(Input begins)

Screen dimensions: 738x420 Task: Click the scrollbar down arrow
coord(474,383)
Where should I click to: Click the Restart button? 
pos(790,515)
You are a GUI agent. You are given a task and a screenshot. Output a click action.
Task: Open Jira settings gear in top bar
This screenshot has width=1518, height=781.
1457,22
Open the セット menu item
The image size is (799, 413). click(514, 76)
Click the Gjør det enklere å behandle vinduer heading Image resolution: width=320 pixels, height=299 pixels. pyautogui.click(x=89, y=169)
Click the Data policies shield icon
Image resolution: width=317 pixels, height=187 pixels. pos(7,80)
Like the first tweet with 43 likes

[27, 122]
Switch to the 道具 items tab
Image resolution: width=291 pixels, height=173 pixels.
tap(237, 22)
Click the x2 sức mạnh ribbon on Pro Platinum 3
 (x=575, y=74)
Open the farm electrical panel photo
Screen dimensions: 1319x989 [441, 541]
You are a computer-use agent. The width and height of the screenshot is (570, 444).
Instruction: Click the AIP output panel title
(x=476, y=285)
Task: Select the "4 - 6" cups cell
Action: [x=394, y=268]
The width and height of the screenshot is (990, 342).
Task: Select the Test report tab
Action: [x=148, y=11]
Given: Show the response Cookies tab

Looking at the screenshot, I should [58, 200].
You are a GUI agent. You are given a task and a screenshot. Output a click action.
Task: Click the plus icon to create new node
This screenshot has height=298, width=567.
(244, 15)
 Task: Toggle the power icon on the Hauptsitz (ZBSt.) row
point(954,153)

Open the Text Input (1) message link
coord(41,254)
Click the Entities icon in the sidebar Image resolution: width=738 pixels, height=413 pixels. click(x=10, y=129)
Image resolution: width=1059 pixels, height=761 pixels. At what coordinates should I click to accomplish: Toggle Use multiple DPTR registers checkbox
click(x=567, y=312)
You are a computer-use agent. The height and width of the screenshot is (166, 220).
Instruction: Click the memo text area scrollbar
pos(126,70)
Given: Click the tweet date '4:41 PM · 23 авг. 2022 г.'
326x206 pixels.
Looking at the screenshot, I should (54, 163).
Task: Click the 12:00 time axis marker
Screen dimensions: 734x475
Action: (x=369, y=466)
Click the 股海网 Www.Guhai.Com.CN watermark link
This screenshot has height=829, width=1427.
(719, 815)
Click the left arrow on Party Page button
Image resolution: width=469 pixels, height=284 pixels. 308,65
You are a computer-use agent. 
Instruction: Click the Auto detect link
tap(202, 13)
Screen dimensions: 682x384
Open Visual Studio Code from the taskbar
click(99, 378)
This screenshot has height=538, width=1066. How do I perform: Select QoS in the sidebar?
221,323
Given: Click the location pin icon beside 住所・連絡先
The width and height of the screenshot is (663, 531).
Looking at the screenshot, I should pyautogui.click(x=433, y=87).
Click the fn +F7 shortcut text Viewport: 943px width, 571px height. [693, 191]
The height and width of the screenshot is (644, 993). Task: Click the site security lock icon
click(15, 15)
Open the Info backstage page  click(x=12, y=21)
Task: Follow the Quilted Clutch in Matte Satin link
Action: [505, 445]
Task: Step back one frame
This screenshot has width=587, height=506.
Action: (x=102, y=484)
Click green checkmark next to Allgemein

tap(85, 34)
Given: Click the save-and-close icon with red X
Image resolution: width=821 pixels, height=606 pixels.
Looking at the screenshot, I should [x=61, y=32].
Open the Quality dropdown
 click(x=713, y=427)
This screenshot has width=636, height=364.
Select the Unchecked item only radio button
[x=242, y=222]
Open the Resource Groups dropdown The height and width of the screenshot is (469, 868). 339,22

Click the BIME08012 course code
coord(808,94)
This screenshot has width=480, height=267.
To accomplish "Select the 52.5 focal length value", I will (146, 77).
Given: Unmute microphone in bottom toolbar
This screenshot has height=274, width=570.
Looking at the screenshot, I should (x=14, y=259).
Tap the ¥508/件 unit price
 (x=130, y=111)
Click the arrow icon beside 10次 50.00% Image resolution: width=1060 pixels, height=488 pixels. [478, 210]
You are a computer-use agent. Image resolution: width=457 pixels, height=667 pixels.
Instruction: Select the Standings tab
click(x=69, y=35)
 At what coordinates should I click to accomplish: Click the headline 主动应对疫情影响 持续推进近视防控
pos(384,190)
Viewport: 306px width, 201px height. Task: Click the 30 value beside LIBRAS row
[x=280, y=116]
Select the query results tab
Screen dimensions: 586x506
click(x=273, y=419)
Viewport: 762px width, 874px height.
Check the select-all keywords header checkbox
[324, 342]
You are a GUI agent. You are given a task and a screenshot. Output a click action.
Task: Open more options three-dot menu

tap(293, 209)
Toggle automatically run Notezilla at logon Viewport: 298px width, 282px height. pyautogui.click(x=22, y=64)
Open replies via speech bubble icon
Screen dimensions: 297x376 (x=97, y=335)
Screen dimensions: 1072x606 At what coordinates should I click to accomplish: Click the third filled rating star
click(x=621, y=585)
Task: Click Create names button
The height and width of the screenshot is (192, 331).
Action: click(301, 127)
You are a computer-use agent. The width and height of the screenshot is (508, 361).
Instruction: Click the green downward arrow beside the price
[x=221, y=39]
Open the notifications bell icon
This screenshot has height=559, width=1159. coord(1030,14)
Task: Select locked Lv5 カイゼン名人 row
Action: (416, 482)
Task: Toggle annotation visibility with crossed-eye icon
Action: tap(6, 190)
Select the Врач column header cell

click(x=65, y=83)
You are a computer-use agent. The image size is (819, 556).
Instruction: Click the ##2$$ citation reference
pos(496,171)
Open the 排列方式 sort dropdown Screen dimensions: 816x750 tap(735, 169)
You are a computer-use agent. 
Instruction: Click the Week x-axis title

(Input ends)

■ Directions ■
Return the entries above word for word.

■ Solution to this task ■
Screen dimensions: 738x420 Task: Click the scrollbar down arrow
coord(474,383)
Where should I click to: Click the Restart button? 
pos(790,515)
You are a GUI agent. You are given a task and a screenshot. Output a click action.
Task: Open Jira settings gear in top bar
This screenshot has width=1518, height=781.
1457,22
Open the セット menu item
The image size is (799, 413). click(514, 76)
Click the Gjør det enklere å behandle vinduer heading Image resolution: width=320 pixels, height=299 pixels. pyautogui.click(x=89, y=169)
Click the Data policies shield icon
Image resolution: width=317 pixels, height=187 pixels. pos(7,80)
Like the first tweet with 43 likes

[27, 122]
Switch to the 道具 items tab
Image resolution: width=291 pixels, height=173 pixels.
tap(237, 22)
Click the x2 sức mạnh ribbon on Pro Platinum 3
 (x=575, y=74)
Open the farm electrical panel photo
Screen dimensions: 1319x989 [441, 541]
You are a computer-use agent. The width and height of the screenshot is (570, 444).
Instruction: Click the AIP output panel title
(x=476, y=285)
Task: Select the "4 - 6" cups cell
Action: [x=394, y=268]
The width and height of the screenshot is (990, 342).
Task: Select the Test report tab
Action: [x=148, y=11]
Given: Show the response Cookies tab

Looking at the screenshot, I should [58, 200].
You are a GUI agent. You are given a task and a screenshot. Output a click action.
Task: Click the plus icon to create new node
This screenshot has height=298, width=567.
(244, 15)
 Task: Toggle the power icon on the Hauptsitz (ZBSt.) row
point(954,153)

Open the Text Input (1) message link
coord(41,254)
Click the Entities icon in the sidebar Image resolution: width=738 pixels, height=413 pixels. click(x=10, y=129)
Image resolution: width=1059 pixels, height=761 pixels. At what coordinates should I click to accomplish: Toggle Use multiple DPTR registers checkbox
click(x=567, y=312)
You are a computer-use agent. The height and width of the screenshot is (166, 220).
Instruction: Click the memo text area scrollbar
pos(126,70)
Given: Click the tweet date '4:41 PM · 23 авг. 2022 г.'
326x206 pixels.
Looking at the screenshot, I should (54, 163).
Task: Click the 12:00 time axis marker
Screen dimensions: 734x475
Action: (x=369, y=466)
Click the 股海网 Www.Guhai.Com.CN watermark link
This screenshot has height=829, width=1427.
(719, 815)
Click the left arrow on Party Page button
Image resolution: width=469 pixels, height=284 pixels. 308,65
You are a computer-use agent. 
Instruction: Click the Auto detect link
tap(202, 13)
Screen dimensions: 682x384
Open Visual Studio Code from the taskbar
click(99, 378)
This screenshot has height=538, width=1066. How do I perform: Select QoS in the sidebar?
221,323
Given: Click the location pin icon beside 住所・連絡先
The width and height of the screenshot is (663, 531).
Looking at the screenshot, I should pyautogui.click(x=433, y=87).
Click the fn +F7 shortcut text Viewport: 943px width, 571px height. [693, 191]
The height and width of the screenshot is (644, 993). Task: Click the site security lock icon
click(15, 15)
Open the Info backstage page  click(x=12, y=21)
Task: Follow the Quilted Clutch in Matte Satin link
Action: [505, 445]
Task: Step back one frame
This screenshot has width=587, height=506.
Action: (x=102, y=484)
Click green checkmark next to Allgemein

tap(85, 34)
Given: Click the save-and-close icon with red X
Image resolution: width=821 pixels, height=606 pixels.
Looking at the screenshot, I should [x=61, y=32].
Open the Quality dropdown
 click(x=713, y=427)
This screenshot has width=636, height=364.
Select the Unchecked item only radio button
[x=242, y=222]
Open the Resource Groups dropdown The height and width of the screenshot is (469, 868). 339,22

Click the BIME08012 course code
coord(808,94)
This screenshot has width=480, height=267.
To accomplish "Select the 52.5 focal length value", I will (146, 77).
Given: Unmute microphone in bottom toolbar
This screenshot has height=274, width=570.
Looking at the screenshot, I should (x=14, y=259).
Tap the ¥508/件 unit price
 (x=130, y=111)
Click the arrow icon beside 10次 50.00% Image resolution: width=1060 pixels, height=488 pixels. [478, 210]
You are a computer-use agent. Image resolution: width=457 pixels, height=667 pixels.
Instruction: Select the Standings tab
click(x=69, y=35)
 At what coordinates should I click to accomplish: Click the headline 主动应对疫情影响 持续推进近视防控
pos(384,190)
Viewport: 306px width, 201px height. Task: Click the 30 value beside LIBRAS row
[x=280, y=116]
Select the query results tab
Screen dimensions: 586x506
click(x=273, y=419)
Viewport: 762px width, 874px height.
Check the select-all keywords header checkbox
[324, 342]
You are a GUI agent. You are given a task and a screenshot. Output a click action.
Task: Open more options three-dot menu

tap(293, 209)
Toggle automatically run Notezilla at logon Viewport: 298px width, 282px height. pyautogui.click(x=22, y=64)
Open replies via speech bubble icon
Screen dimensions: 297x376 (x=97, y=335)
Screen dimensions: 1072x606 At what coordinates should I click to accomplish: Click the third filled rating star
click(x=621, y=585)
Task: Click Create names button
The height and width of the screenshot is (192, 331).
Action: click(301, 127)
You are a computer-use agent. The width and height of the screenshot is (508, 361).
Instruction: Click the green downward arrow beside the price
[x=221, y=39]
Open the notifications bell icon
This screenshot has height=559, width=1159. coord(1030,14)
Task: Select locked Lv5 カイゼン名人 row
Action: (416, 482)
Task: Toggle annotation visibility with crossed-eye icon
Action: tap(6, 190)
Select the Врач column header cell

click(x=65, y=83)
You are a computer-use agent. The image size is (819, 556).
Instruction: Click the ##2$$ citation reference
pos(496,171)
Open the 排列方式 sort dropdown Screen dimensions: 816x750 tap(735, 169)
You are a computer-use agent. 
Instruction: Click the Week x-axis title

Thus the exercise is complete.